The devastating Ebola virus (EBOV) epidemic in West Africa in 2013-2016 accelerated the progress of several vaccines and antivirals through clinical trials, including the replication-competent vesicular stomatitis virus-based vaccine expressing the EBOV glycoprotein (VSV-EBOV). Extensive preclinical testing in animal models demonstrated the prophylactic and post-exposure efficacy of this vaccine, identified the mechanism of protection, and suggested it was safe for human use. Based on these data, VSV-EBOV was extensively tested in phase 1-3 clinical trials in North America, Europe and Africa.

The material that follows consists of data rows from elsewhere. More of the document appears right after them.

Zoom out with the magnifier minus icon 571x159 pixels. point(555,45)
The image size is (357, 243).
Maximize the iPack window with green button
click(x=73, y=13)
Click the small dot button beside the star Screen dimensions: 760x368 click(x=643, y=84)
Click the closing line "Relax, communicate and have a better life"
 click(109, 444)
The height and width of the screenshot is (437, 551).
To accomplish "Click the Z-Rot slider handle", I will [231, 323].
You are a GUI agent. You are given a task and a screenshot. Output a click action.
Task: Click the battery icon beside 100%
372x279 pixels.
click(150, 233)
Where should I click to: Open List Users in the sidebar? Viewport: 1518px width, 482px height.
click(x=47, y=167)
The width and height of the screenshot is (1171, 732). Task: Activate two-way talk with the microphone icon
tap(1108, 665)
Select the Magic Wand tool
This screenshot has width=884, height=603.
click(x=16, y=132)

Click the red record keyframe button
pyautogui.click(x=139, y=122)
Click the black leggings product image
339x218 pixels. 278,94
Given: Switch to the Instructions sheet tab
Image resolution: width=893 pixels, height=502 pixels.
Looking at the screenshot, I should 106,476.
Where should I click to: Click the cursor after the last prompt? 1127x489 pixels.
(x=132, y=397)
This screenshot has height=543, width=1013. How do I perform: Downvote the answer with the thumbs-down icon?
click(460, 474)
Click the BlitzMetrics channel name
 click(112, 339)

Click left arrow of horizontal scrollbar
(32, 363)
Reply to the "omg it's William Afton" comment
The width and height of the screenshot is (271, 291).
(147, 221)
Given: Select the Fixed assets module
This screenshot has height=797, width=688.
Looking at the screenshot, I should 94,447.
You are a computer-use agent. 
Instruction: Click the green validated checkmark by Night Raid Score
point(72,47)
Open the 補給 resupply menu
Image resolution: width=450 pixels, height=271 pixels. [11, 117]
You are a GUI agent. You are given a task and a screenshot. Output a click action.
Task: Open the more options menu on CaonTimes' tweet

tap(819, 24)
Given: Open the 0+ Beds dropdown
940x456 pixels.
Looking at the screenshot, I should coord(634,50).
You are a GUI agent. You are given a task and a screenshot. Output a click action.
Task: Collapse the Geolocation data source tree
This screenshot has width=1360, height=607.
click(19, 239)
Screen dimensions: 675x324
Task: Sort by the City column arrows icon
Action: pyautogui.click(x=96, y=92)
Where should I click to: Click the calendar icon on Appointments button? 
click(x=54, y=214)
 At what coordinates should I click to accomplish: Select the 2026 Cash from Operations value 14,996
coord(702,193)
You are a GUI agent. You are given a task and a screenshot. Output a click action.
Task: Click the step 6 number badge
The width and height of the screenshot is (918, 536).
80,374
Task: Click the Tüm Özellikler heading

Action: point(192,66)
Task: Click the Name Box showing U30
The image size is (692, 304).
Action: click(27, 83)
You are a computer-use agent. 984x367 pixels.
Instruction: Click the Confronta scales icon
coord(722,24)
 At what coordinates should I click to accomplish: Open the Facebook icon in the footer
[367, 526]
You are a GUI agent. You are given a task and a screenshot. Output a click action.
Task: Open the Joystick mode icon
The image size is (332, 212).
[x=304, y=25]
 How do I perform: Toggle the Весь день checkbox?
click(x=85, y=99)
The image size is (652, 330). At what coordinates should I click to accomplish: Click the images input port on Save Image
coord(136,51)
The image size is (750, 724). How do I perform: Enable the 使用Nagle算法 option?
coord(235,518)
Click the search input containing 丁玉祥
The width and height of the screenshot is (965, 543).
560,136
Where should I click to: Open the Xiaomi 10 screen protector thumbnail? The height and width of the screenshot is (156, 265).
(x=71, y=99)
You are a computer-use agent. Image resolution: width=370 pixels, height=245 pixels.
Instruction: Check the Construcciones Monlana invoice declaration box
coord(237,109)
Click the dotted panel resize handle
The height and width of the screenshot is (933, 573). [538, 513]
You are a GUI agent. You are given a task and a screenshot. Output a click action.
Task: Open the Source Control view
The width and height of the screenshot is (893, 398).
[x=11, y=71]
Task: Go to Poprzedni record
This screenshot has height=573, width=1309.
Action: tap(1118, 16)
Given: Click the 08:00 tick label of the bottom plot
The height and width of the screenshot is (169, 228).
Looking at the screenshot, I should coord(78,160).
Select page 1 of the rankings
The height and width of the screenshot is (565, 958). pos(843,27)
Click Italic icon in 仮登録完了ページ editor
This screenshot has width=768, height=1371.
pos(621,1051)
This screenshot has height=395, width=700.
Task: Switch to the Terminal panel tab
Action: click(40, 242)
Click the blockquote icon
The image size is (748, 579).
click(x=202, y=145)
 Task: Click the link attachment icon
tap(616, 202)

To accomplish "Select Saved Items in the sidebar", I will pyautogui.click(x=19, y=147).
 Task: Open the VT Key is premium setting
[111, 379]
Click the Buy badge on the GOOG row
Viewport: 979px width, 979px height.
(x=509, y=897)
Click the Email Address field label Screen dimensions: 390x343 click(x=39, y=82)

Although some side effects of vaccination were observed, these clinical trials showed that the VSV-EBOV was safe and immunogenic in humans. Moreover, the data supported the use of VSV-EBOV as an emergency vaccine in individuals at risk for Ebola virus disease. In this review, we summarize the results of the extensive preclinical and clinical testing of the VSV-EBOV vaccine.

Keywords: VSV-EBOV; animal models; clinical trials; filovirus; phase 1; phase 2; phase 3; preclinical testing.

Figure 1.

Preclinical testing of the VSV-EBOV vaccine in animal models. Recombinant VSV particles expressing the EBOV GP are produced from a cDNA clone of the VSV genome in which the VSV G is replaced with EBOV GP. The resulting vaccine has been tested in different animal models to assess protective prophylactic efficacy, time to immunity, post-exposure efficacy, cross-protection potential, as well as providing insight into the mechanism of protection.

Figure 2.

Concluded, ongoing and planned human clinical trials of VSV-EBOV. Since 2014, VSV-EBOV has been evaluated globally in phase 1, 2 and 3 clinical trials. The countries where these clinical trials were conducted, and their phase (1-3) are shown. Lines indicate completed clinical trials; arrows indicate clinical trials still ongoing at the time of this writing.